Kapitalizm tarihsel gelişim süreci içinde insanı, hayvanı ve topyekün dünyayı yok eden bir sistem düzeyine erişti. O bunları kaynak dışında bir konumda görmez, dolayısıyla yok olmaları sadece bir kaynak sorunudur. Burada önümüze şu sonuç çıkar; tüm hiyerarşik sömürü yöntemlerinde olduğu gibi hayvan sömürüsünde de tarihsel materyalizm kullanılmadan hayvanların özgürlüğünü sağlayacak bakış açısı yakalanamaz. Sorun, şu an ve burada olandan ibaret olmadığı gibi tarihsel kökenleri de tarihteki birer sapma olarak ortaya çıkmamıştır. Şu bir gerçektir ki, insan ve insan dışı hayvan türleri arasındaki çelişki yalnızca hiyerarşik üstünlük ile açıklanabilecek ve bunun kaldırılması ile çözümlenecek bir mesele değildir. Bu karşıtlık toplumdaki egemen sınıf ile doğanın, egemen sınıf ile işçi sınıfının ilişkisi üzerinden açıklanabilir.
Tarihsel türcülük karşıtı materyalist bir yaklaşım bizi pek çok noktada gerçek bir özgürlük anlayışına götürecek olsa da bu, başlı başına yeterli de değildir.

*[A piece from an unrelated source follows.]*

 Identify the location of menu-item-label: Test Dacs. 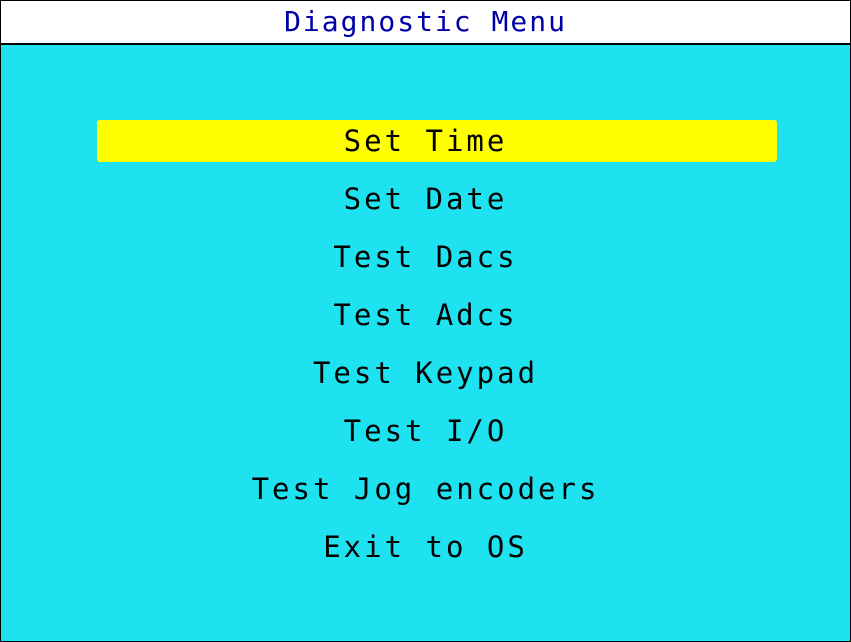
(426, 257).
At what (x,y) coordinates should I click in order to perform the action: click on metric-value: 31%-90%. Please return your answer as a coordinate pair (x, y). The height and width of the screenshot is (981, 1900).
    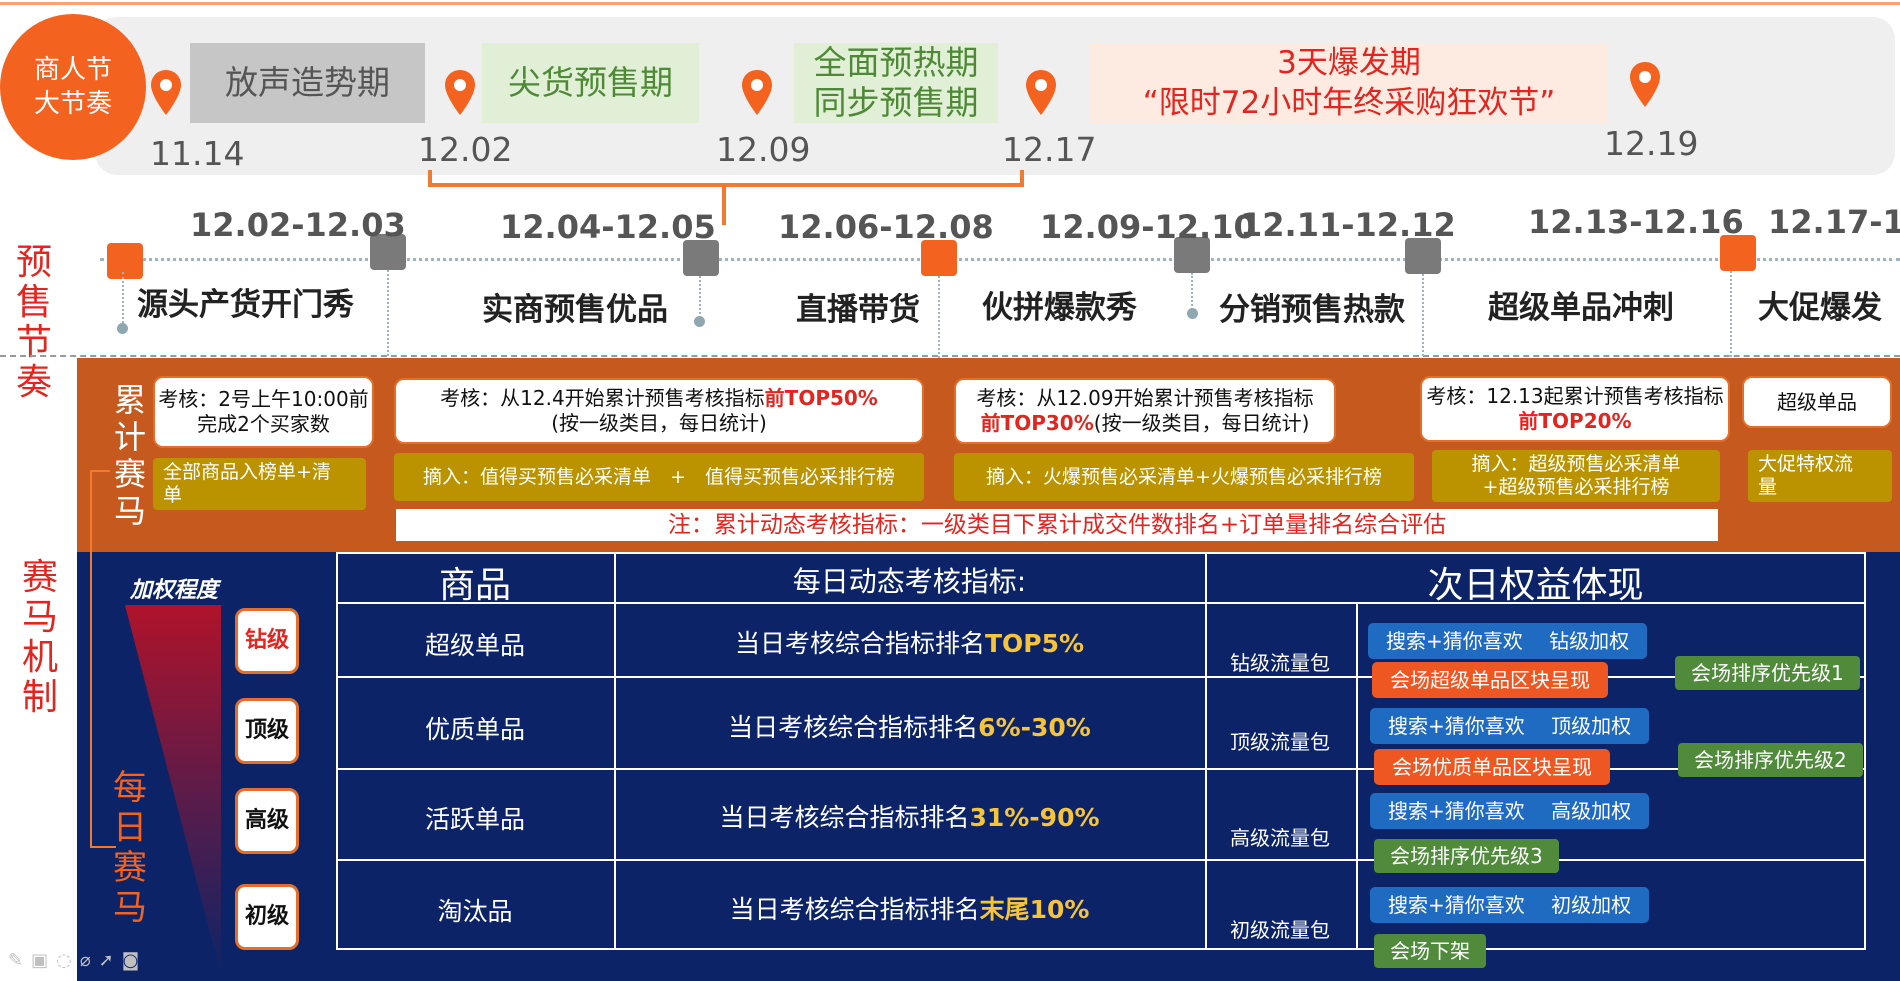
    Looking at the image, I should click on (1034, 818).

Günümüzdeki krizin durumu şu gerçekliği net bir şekilde ortaya koyuyor: “Vaktimiz yok!”
Giderek artan doğa katliamları, had safhaya ulaşan iklim krizi insanlığa şu gerçeği gösteriyor; hayvan ya da insan, hayatta kalmak için artık yalnızca ahlaki ya da bilimsel bir duruşun ötesinde acil eyleme ihtiyaç var. İnsanın ve dünyanın yok oluş eşiğinde olduğu bu anda iklim krizinin birincil sebeplerinden birinin endüstriyelleşmiş hayvansal üretimi olduğu gerçeği, işte tam da bu acil eylemin hedefini önümüze koyar.
Kapitalizm var olduğu günden beri doğa üzerinde tahakkümünü sürdürüyor. Lakin içinde bulunduğumuz yüzyıla – yaşadığımız döneme – tahrip gücünün en yüksek seviyeye çıktığı dönem diyebiliriz. Bugün çıkan yangınların, sellerin, doğal felaketlerin haberini dünden birçok bilimsel araştırma bize apaçık bir şekilde sunmuştu. Tüm bilimsel veriler, ekolojistler bağırarak bizlere “iklim krizinin” önlenmesi için son eşikte olduğumuzu söyledi. Bu ekolojik yıkımlar önümüze tesadüf eseri çıkmış değil. Kapitalist, sömürgeci, türcü sistemin gerçekleridir. Üstelik yaşadığımız krizler, bu sistemin sürdüğü sürece önümüze koyacağı daha derin krizlerin başlangıcı gibi görünüyor.
Bugün önümüzde iki seçenek artık daha açık bir şekilde durmaktadır: Ya ekososyalizm, ya barbarlık!